→ **Assigned task**
Output the exact lines that start at the one containing "Click the orange help question mark tab" and continue to the last line of the entries below; do not output pictures.

→ **Available records**
Segment Open

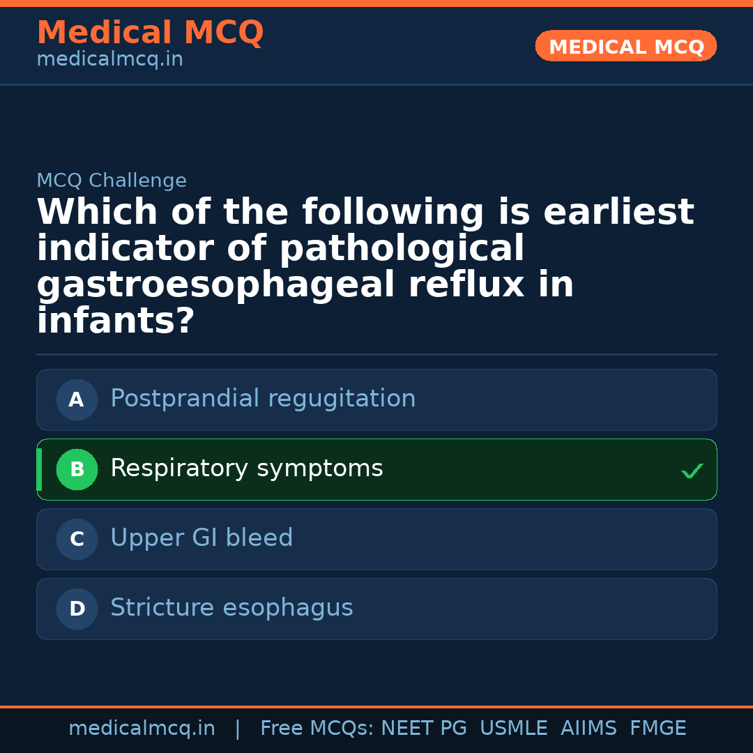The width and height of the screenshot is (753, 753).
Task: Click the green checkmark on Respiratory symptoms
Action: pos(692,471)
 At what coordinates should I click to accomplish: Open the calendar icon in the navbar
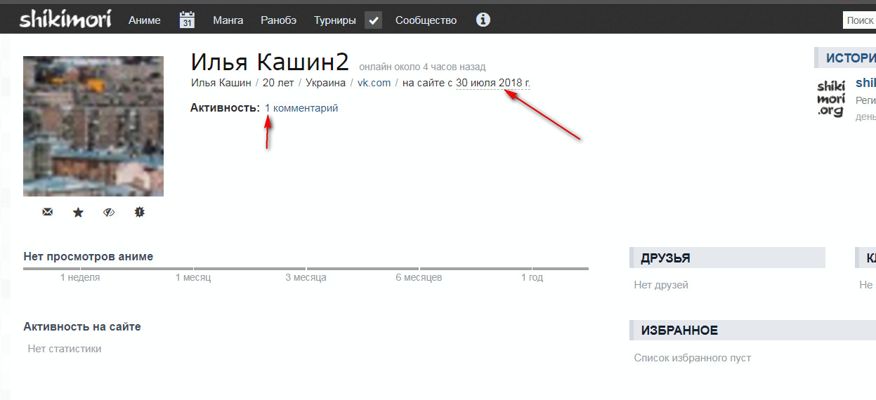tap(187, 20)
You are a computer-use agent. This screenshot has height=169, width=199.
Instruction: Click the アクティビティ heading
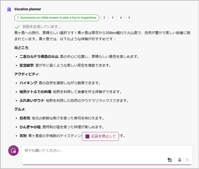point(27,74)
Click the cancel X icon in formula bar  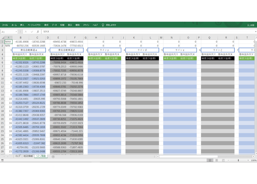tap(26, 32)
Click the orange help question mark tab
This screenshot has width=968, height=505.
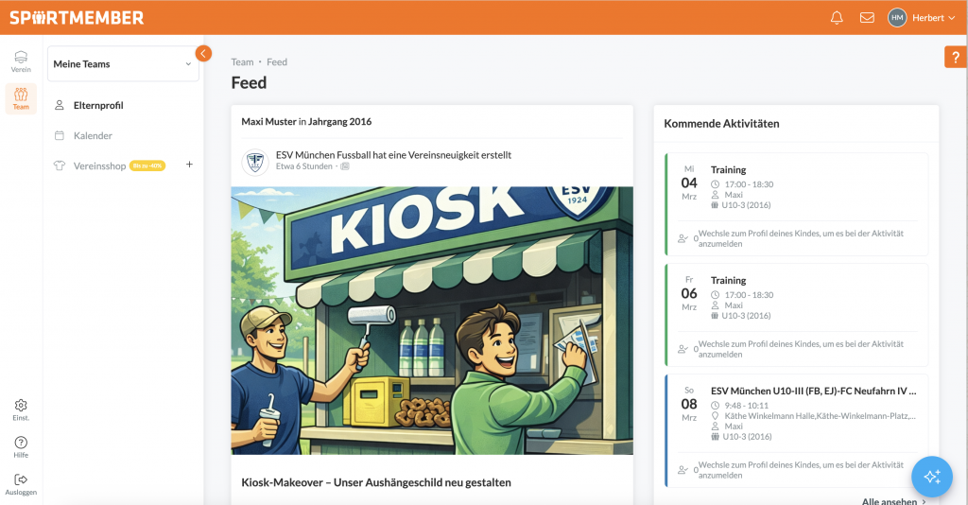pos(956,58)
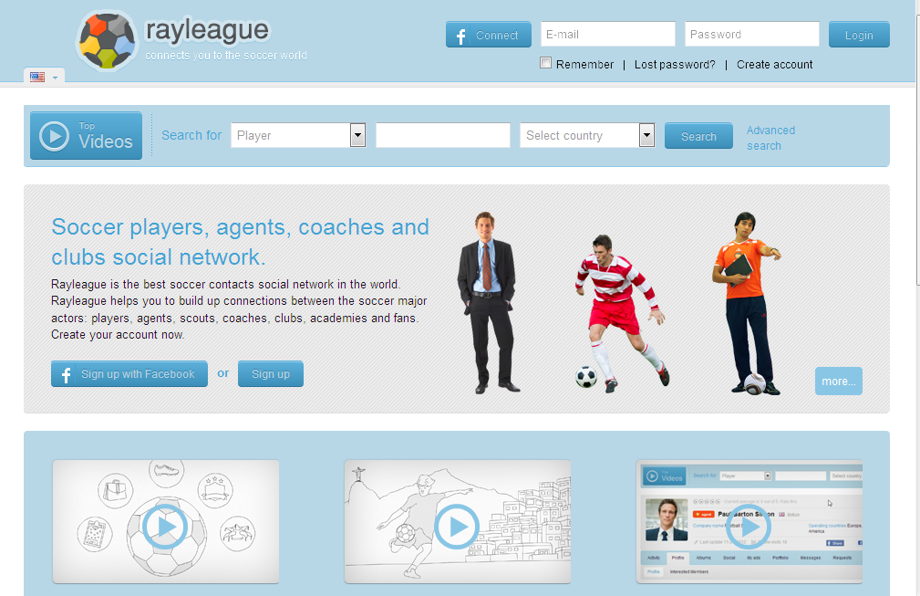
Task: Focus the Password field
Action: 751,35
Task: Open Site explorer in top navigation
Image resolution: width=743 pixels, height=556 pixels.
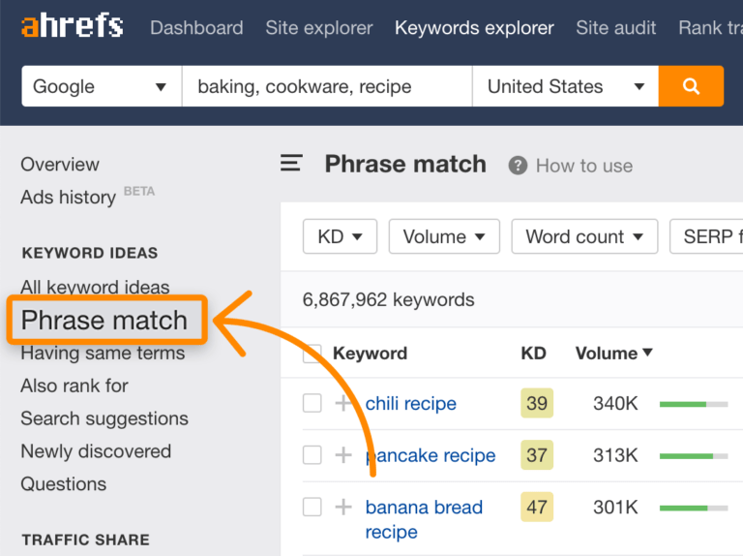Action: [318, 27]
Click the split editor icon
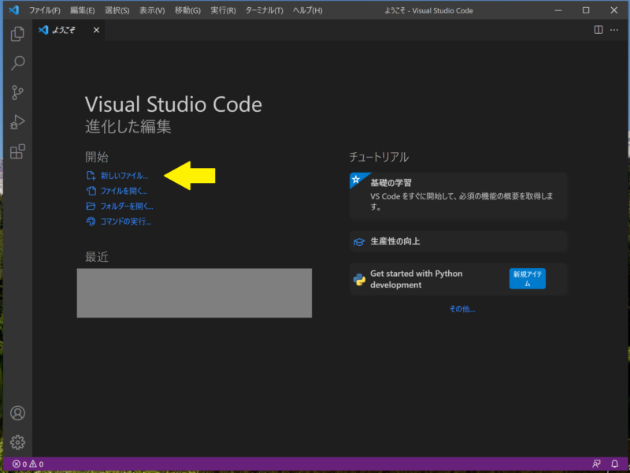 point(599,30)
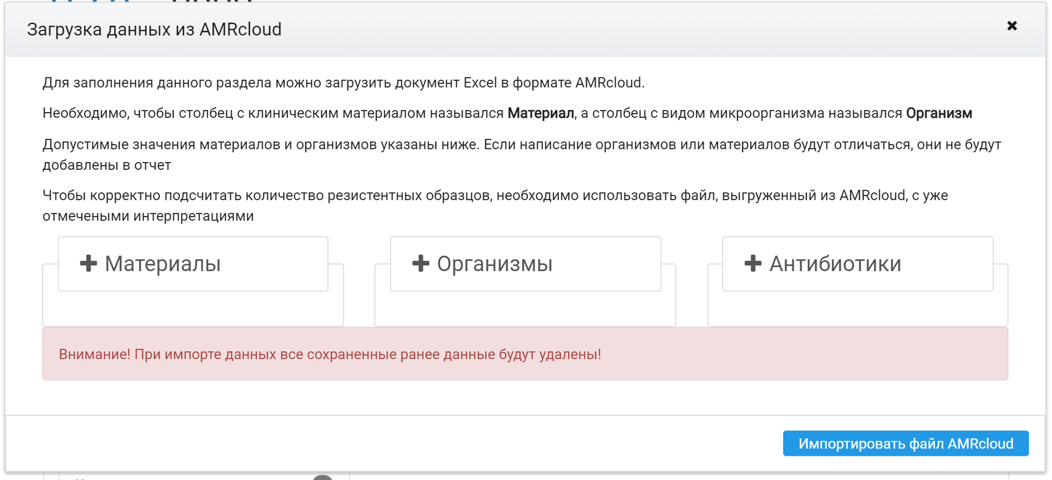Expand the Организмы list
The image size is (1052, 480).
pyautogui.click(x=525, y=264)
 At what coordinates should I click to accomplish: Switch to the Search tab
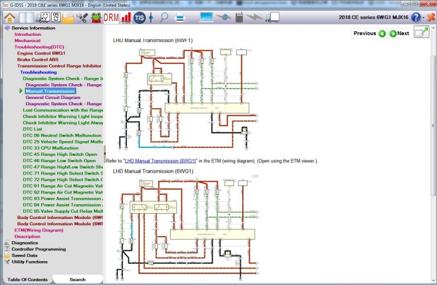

Segment Closed

→ **Answer space**
Click the orange help question mark tab
This screenshot has width=968, height=505.
pos(956,58)
Task: Focus the Password field
Action: 751,35
Task: Open Site explorer in top navigation
Image resolution: width=743 pixels, height=556 pixels.
Action: [318, 27]
Click the split editor icon
 point(599,30)
Expand the Организмы list
The image size is (1052, 480).
pyautogui.click(x=525, y=264)
 At what coordinates should I click to accomplish: Switch to the Search tab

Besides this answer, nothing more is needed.